Zerodium offers $2 million for iOS zero-days

A startup company famous for purchasing zero-day exploits is increasing its bounties to anyone who discovers one in Apple operating systems or popular messaging technologies.

Zerodium on Monday announced it will pay up to $2 million for remote iOS jailbreaks, $1 million for information that allows remote code execution in WhatsApp, iMessage, or texting apps, and $500,000 for Google Chrome exploits. The bounties are up from $1.5 million, $500,000, and $200,000, respectively.

Such price increases are in part a reflection of tighter security in popular technology, Zerodium founder Chaouki Bekrar told CyberScoop in 2017.

“The price that Zerodium puts on a product is always an indication of the security of that product; the higher the price, the better is the security of the product,” he said.

While many companies offer bug bounties for their own products, Zerodium offers a different service.
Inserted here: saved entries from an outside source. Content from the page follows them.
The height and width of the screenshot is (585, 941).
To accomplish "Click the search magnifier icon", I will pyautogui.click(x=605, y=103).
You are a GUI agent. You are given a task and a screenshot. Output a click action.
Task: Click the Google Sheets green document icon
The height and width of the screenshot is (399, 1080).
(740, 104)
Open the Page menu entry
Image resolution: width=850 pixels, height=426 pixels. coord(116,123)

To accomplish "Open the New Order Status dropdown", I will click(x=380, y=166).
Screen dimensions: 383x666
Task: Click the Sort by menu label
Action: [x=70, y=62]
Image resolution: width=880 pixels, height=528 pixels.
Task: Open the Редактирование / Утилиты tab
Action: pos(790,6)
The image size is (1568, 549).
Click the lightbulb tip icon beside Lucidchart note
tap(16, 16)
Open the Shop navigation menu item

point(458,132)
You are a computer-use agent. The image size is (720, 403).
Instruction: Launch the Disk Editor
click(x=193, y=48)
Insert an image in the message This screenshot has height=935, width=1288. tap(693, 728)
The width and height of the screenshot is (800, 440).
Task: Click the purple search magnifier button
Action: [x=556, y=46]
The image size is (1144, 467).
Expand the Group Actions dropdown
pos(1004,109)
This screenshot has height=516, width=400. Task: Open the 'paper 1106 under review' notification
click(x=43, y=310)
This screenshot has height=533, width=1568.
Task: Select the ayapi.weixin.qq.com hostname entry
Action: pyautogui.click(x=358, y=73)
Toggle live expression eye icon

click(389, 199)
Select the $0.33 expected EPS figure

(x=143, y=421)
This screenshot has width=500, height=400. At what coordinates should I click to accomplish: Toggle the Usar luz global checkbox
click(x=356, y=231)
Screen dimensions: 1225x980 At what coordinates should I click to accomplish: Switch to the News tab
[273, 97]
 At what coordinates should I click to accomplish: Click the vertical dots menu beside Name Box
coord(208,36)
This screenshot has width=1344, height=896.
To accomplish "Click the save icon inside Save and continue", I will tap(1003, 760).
The Washington-based firm pays for original research that it re-sells to government customers that use the information to infiltrate popular software and devices.

Zerodium also upped its reward for a “zero click” remote code execution into Windows servers or desktops via SMB or RDP packets. That bounty has been raised to $1 million from $500,000. A local pin/passcode or Touch ID bypass for Android or iOS phones is now worth $100,000, compared to $15,000 in the past.

A full list of updated bounties is available on the company’s website.